Our model includes mobile aquamation units for disaster relief and heat-wave events along the Sun Belt. Aging populations and climate volatility will produce acute spikes in mortality. With the right regulatory modernization, these mobile units can prevent overcrowded morgues.
Derci positions environmental stewardship not as an add-on but as the operational backbone of a modern, scalable death-care system.
Photo above is one of our early ideations on how to solve spikes in demand, possible mobile solutions.
Automation is a gendered issue.
Deathcare is hitting a capacity gap, where case volume is rising faster than facilities and staff can keep up. At the same time, women in admin, communication, and care roles are facing an AI-driven displacement wave. Derci solves both by automating the back-of-house and creating safe, front-of-house roles that let women lead operations without the direct handling of human remains.
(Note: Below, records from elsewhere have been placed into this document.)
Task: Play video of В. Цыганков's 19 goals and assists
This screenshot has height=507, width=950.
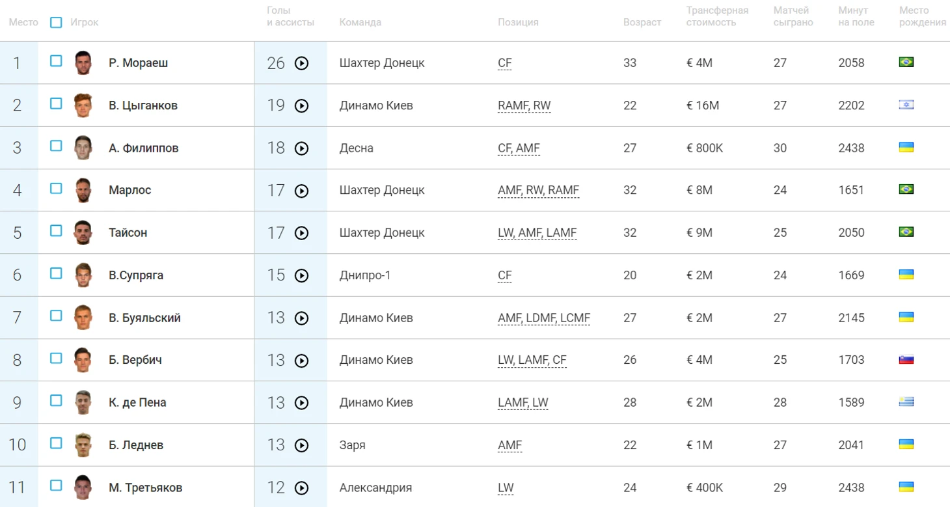Action: coord(301,105)
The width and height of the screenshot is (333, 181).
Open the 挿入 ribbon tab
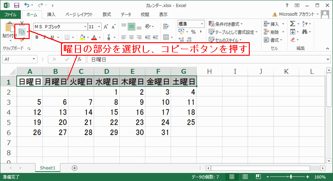click(x=51, y=14)
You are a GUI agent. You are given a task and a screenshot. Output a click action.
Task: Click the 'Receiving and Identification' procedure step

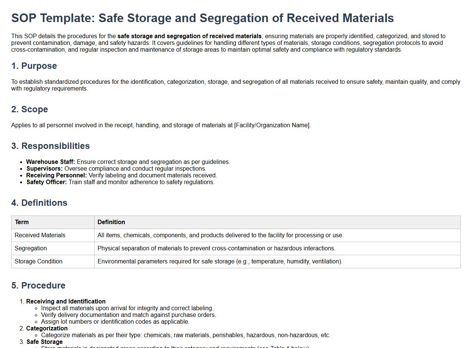coord(66,302)
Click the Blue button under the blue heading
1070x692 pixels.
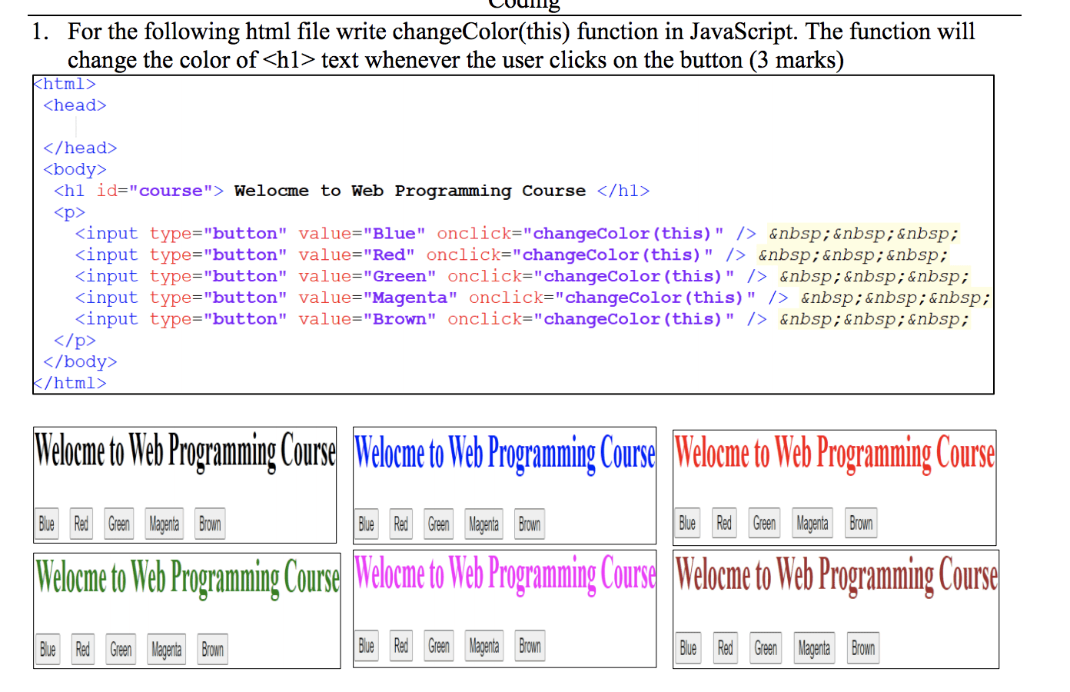click(366, 524)
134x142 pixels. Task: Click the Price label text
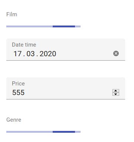click(x=18, y=84)

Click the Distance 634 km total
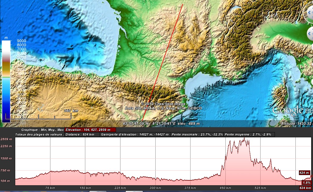point(80,134)
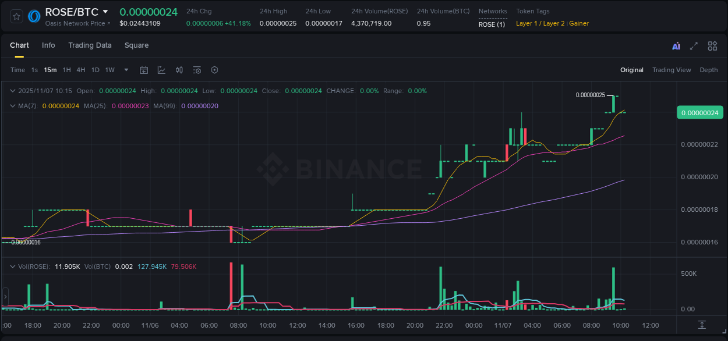The height and width of the screenshot is (341, 728).
Task: Open the indicators icon beside chart style
Action: 179,70
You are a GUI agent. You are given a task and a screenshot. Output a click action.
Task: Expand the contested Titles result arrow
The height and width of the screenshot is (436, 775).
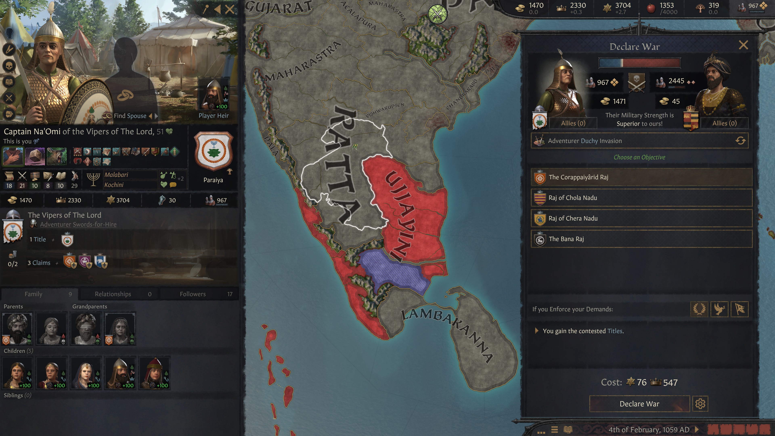(x=536, y=331)
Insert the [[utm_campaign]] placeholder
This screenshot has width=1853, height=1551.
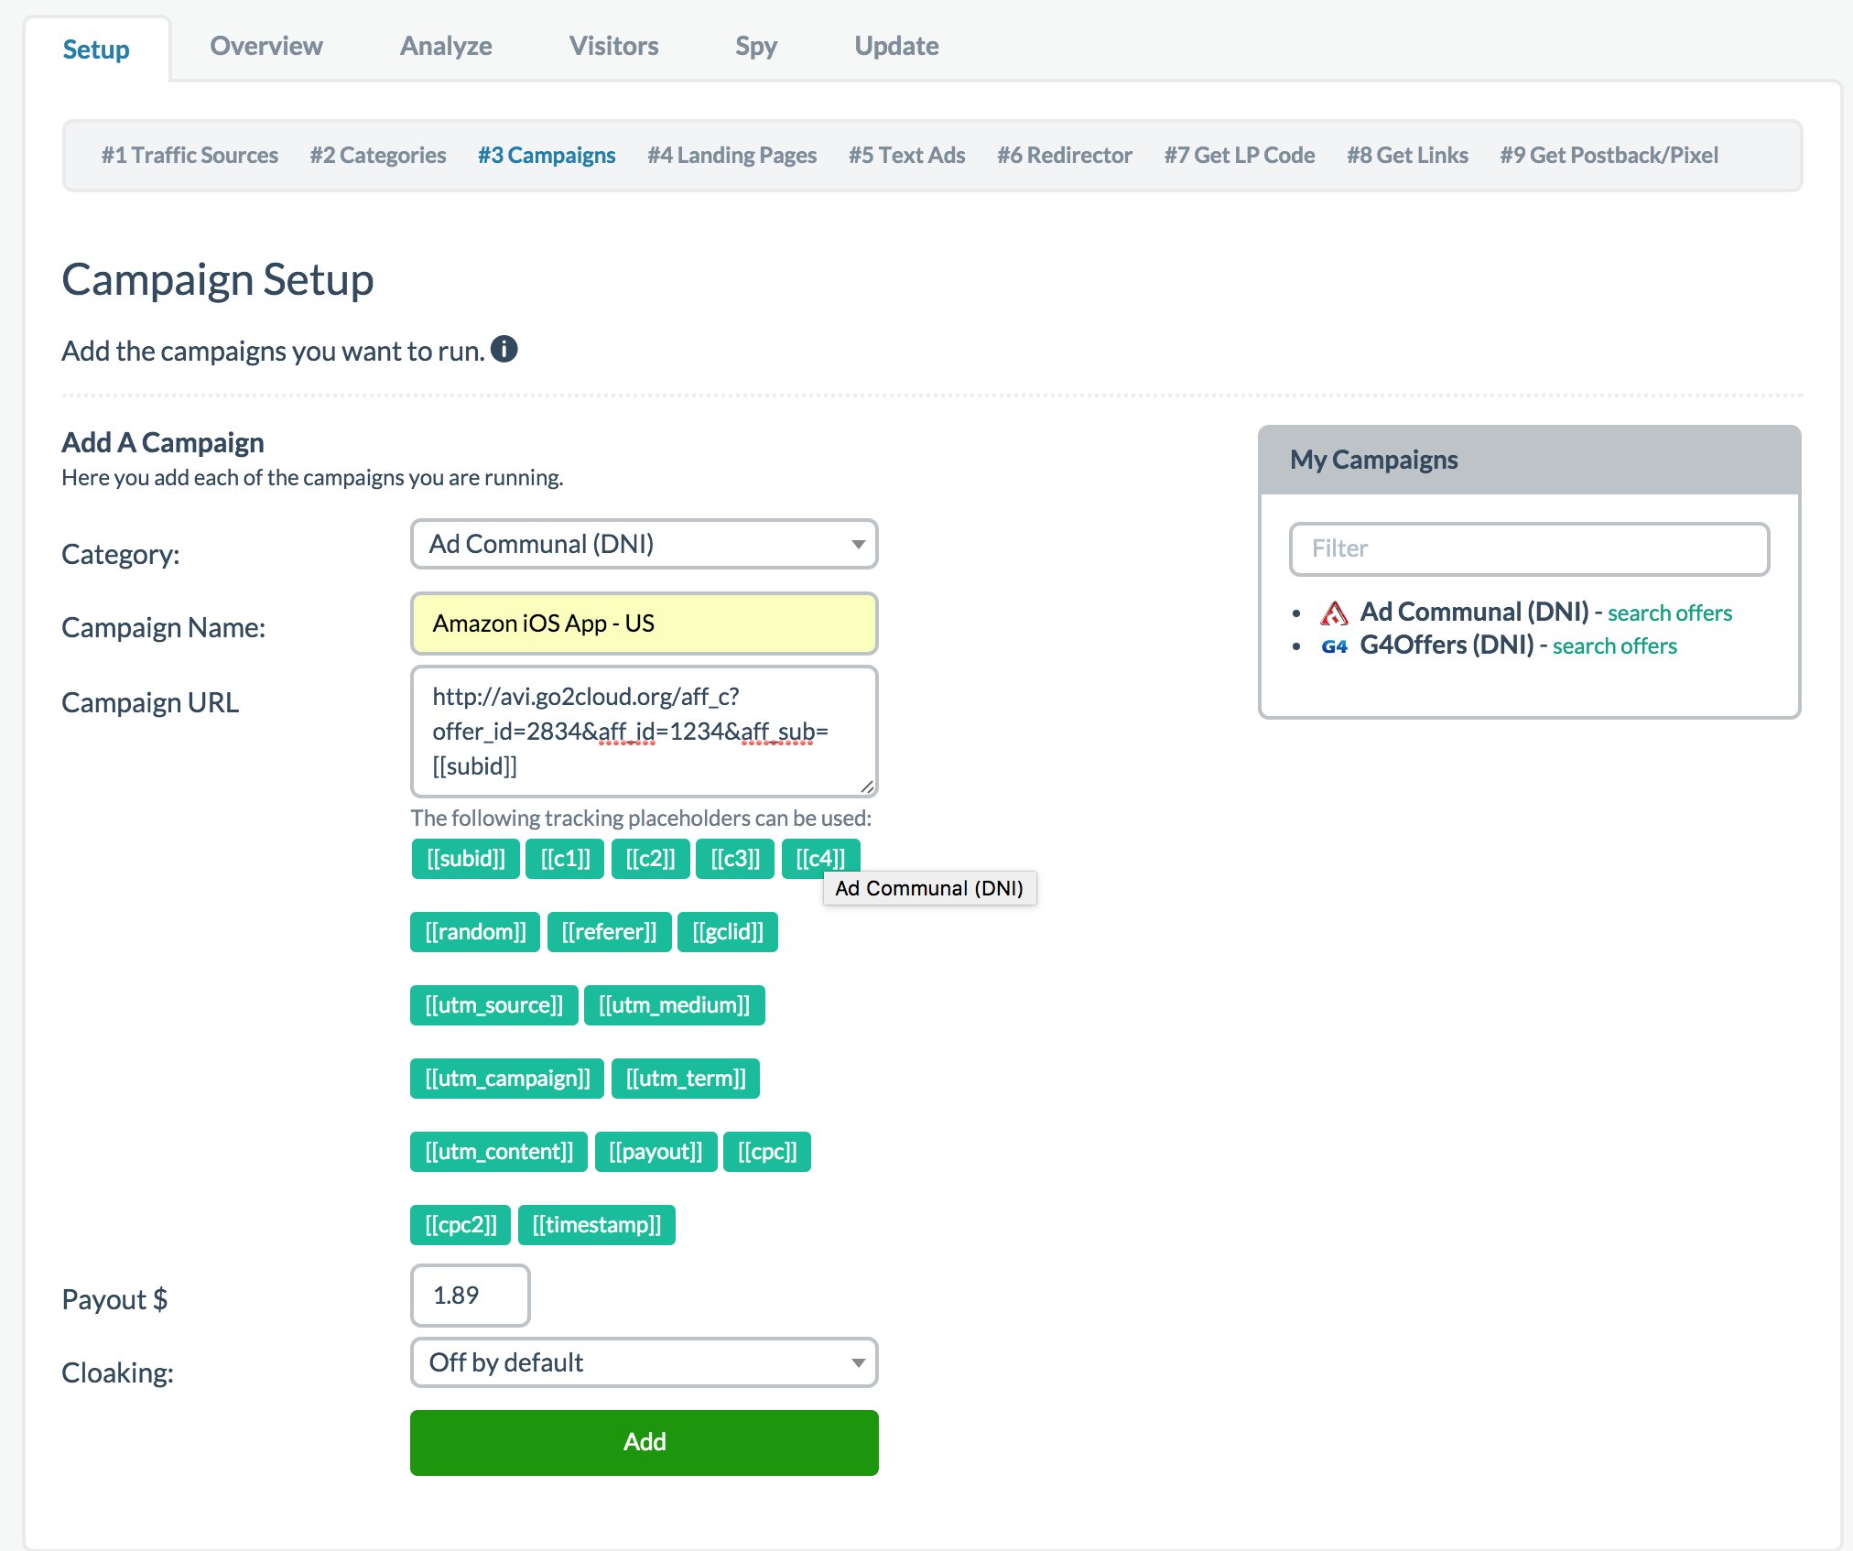pyautogui.click(x=507, y=1079)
AI & Robotic automation is set to displace roles where women workers are concentrated: care, communication, administrative support. These are the undervalued sectors that make modern economies run, and they are the first to be absorbed by AI systems trained on global patterns of extraction.
As these workers lose ground in traditional employment pathways, the deathcare industry becomes one of the few remaining spaces where human presence is irreplaceable.
Derci’s model intentionally channels that displacement into opportunity, creating front-of-house roles designed for women and BIPOC workers and eventually giving them a path to own and operate their own locations through mentoring, training, and franchise.